3.    Sastra Regional (Regional Literature)

Sastra dari kawasan geografi tertentu yang mencakup beberapa negara, baik yang mempergunakan bahasa yang sama maupun mempergunakan bahasa yang berbeda, seperti: (a) sastra ASEAN (sastra negara-negara anggota ASEAN) dengan bahasa yang berbeda-beda sesuai dengan negara anggota masing-masing, dan (b) sastra nusantara, (sastra berbahasa Melayu/Indonesia, Brunai Darussalam, Malaysia, Singapura, dan Malaysia).

4.    Sastra Dunia (World Literature)

Sastra Dunia, Ssatra yang reputasi para sastrawannya dan karya-karyanya diakui secara internasional. Sebuah karya sastra dapat dianggap sebagai karya sastra besar dan diakui secara internasional, manakala karya sastra itu ditulis dengan bahasa yang baik, dan dengan tujuan untuk menaikkan harkat dan derajat manusia sebagai makhluk yang paling mulia.
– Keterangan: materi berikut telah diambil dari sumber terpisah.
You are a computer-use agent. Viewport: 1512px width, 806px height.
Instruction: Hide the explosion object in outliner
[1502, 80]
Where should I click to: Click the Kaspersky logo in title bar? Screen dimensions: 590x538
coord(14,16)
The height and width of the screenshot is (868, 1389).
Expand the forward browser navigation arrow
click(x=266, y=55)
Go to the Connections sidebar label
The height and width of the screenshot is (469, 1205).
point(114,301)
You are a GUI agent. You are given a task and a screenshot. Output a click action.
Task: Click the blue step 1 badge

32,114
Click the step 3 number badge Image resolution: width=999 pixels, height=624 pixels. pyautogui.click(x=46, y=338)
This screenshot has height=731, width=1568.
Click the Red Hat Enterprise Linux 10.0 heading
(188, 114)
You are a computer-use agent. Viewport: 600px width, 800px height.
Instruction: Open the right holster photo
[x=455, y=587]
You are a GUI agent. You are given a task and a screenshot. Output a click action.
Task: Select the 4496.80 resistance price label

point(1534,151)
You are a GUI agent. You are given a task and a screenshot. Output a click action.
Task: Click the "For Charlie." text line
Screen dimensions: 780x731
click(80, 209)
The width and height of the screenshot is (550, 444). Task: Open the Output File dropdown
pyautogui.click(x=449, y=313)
Istilah ini mula-mula digunakan oleh Johan Wolfgang Von Goethe (1749-1832), seorang sastrawan dan pemikir Jerman. Bagi Goethe, sastra adalah sebuah dunia nyang sangat sukar, dan karena itu dimengerti dan dihayati dengan serius. Dia percaya bahwa sastra merupakan dunia pemikiran, karena itu mempelajari sastra sama dengan mempelajari dunia pemikiran. Dia yakin bahwa alat untuk mmenggunakan gagasan atau pemikiran adalah bahasa. Kerana itu, seseorang juga sebaiknya mempelajari bahasa-bahasa yang dipergunakan oleh sastrawan-sastrawan besar yang menuliskan karya-karyanya. Untuk mempelajari bahasa dengan baik, maka sastrawan  berusaha  melakukan  total immersion,  mencerburkan diri dengan baik dengan masyarakat pemakai bahasa asing yang dia pelajari.

5.    Sastra Bandiingan (Comperative Literature)

Studi bandingan pada awalnya dating dari studi bandingan ilmu pengetahuan (science), kemudian diikuti oleh lahirnya bandingan agama. Lahirnya sastra bandingan, sebagaimana lahirnya American Studies, ada kaitannya dengan jati diri bangsa, karena sastra tidak lain adalah pencerminan aspirasi bangsanya. Untuk memahami diri sendiri, seseorang perlu menengok keluar dan membandingkan keadaan di luar dirinya. (*)

 

Daftar Rujukan

Darma, Budi. 2004. Pengantar Teori Sastra. Jakarta: Pusat Bahasa Depadiknas.

 

Taum, Yapi Yoseph. 1997. Pengantar Teori Sastra. Ende: Nusa Indah.

 

Sutrisno, Mudji,SJ.1999. Kisi-Kisi Estetika. Yogyakarta: Kanisius.

 

Sukada, Made, 1987. Beberapa Aspek Tentang Sastra, Denpasar Kayumas dan Yayasan Ilmu Seni Lesiba.

Jan,Van Luxemburg. Pengantar Ilmu Sastra. Kanisius: Yogyakarta.